One of the most important concepts in statistics!

### 3.1 Correlation Coefficients

In [None]:
# Pearson correlation: Linear relationship (-1 to 1)
# r = 1: Perfect positive correlation
# r = 0: No linear correlation
# r = -1: Perfect negative correlation

np.random.seed(42)

# Create datasets with different correlations
n = 100
x = np.random.randn(n)

y_strong_pos = x + np.random.randn(n) * 0.3  # r ≈ 0.95
y_weak_pos = x + np.random.randn(n) * 2     # r ≈ 0.45
y_no_corr = np.random.randn(n)               # r ≈ 0
y_strong_neg = -x + np.random.randn(n) * 0.3  # r ≈ -0.95

fig, axes = plt.subplots(2, 2, figsize=(12, 10))

datasets = [
    (x, y_strong_pos, 'Strong Positive'),
    (x, y_weak_pos, 'Weak Positive'),
    (x, y_no_corr, 'No Correlation'),
    (x, y_strong_neg, 'Strong Negative')
]

for ax, (xi, yi, title) in zip(axes.flatten(), datasets):
    ax.scatter(xi, yi, alpha=0.6)
    r, p = pearsonr(xi, yi)
    ax.set_title(f'{title}\nr = {r:.3f}, p-value = {p:.4f}', fontsize=11)
    ax.set_xlabel('X')
    ax.set_ylabel('Y')
    
    # Add regression line
    m, b = np.polyfit(xi, yi, 1)
    ax.plot(xi, m*xi + b, 'r-', linewidth=2)

plt.tight_layout()
plt.show()

In [None]:
# Pearson vs Spearman correlation
# Pearson: Measures linear relationship
# Spearman: Measures monotonic relationship (based on ranks)

np.random.seed(42)
x = np.linspace(1, 10, 50)
y_linear = 2*x + np.random.randn(50) * 2
y_exponential = np.exp(x/3) + np.random.randn(50) * 5

fig, axes = plt.subplots(1, 2, figsize=(14, 5))

# Linear relationship
axes[0].scatter(x, y_linear)
r_pearson, _ = pearsonr(x, y_linear)
r_spearman, _ = spearmanr(x, y_linear)
axes[0].set_title(f'Linear Relationship\nPearson: {r_pearson:.3f}, Spearman: {r_spearman:.3f}', fontsize=11)
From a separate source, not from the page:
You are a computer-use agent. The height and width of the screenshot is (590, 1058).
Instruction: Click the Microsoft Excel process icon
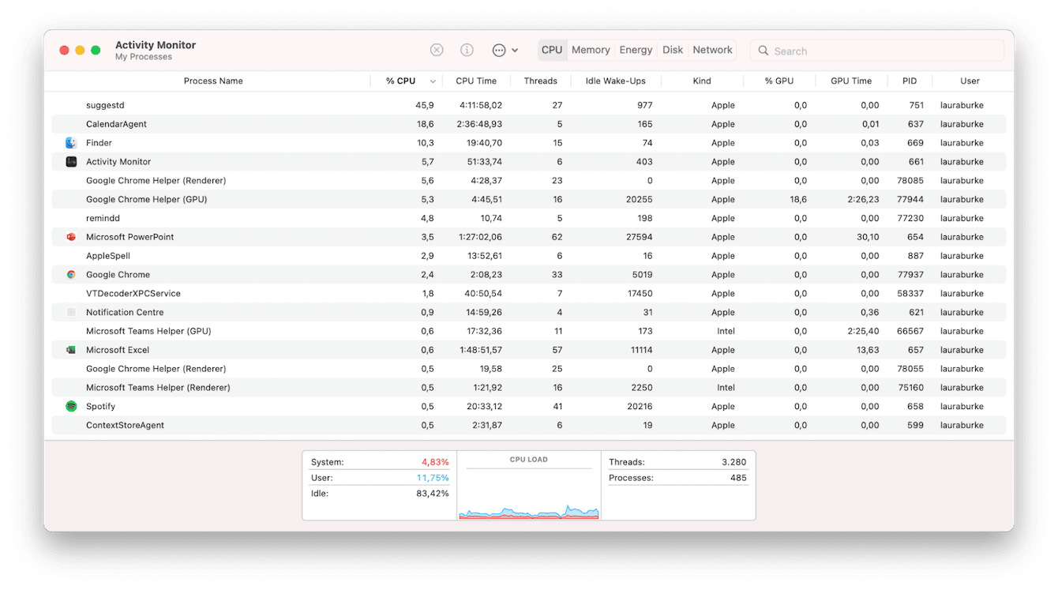(x=71, y=349)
# Exponential (non-linear) relationship
axes[1].scatter(x, y_exponential)
r_pearson, _ = pearsonr(x, y_exponential)
r_spearman, _ = spearmanr(x, y_exponential)
axes[1].set_title(f'Exponential Relationship\nPearson: {r_pearson:.3f}, Spearman: {r_spearman:.3f}', fontsize=11)

plt.tight_layout()
plt.show()

print("Key Insight:")
print("  Spearman correlation is better for non-linear monotonic relationships")
print("  Both coefficients are similar for linear relationships")
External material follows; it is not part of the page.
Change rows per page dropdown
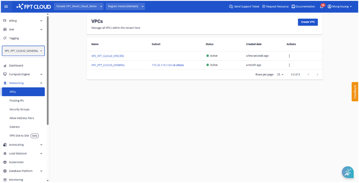359x183 pixels. 280,75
### 3.2 Correlation Does NOT Imply Causation

In [None]:
# Famous spurious correlations
print("CORRELATION ≠ CAUSATION")
print("=" * 60)
print("""
Examples of Spurious Correlations:

1. Ice cream sales and drowning deaths
   - Both increase in summer (confounding variable: temperature)
   - Ice cream doesn't cause drowning!

2. Number of firefighters and fire damage
   - More firefighters at bigger fires = more damage
   - Firefighters don't cause damage!

3. Shoe size and reading ability in children
   - Both increase with age (confounding variable: age)
   - Bigger feet don't cause better reading!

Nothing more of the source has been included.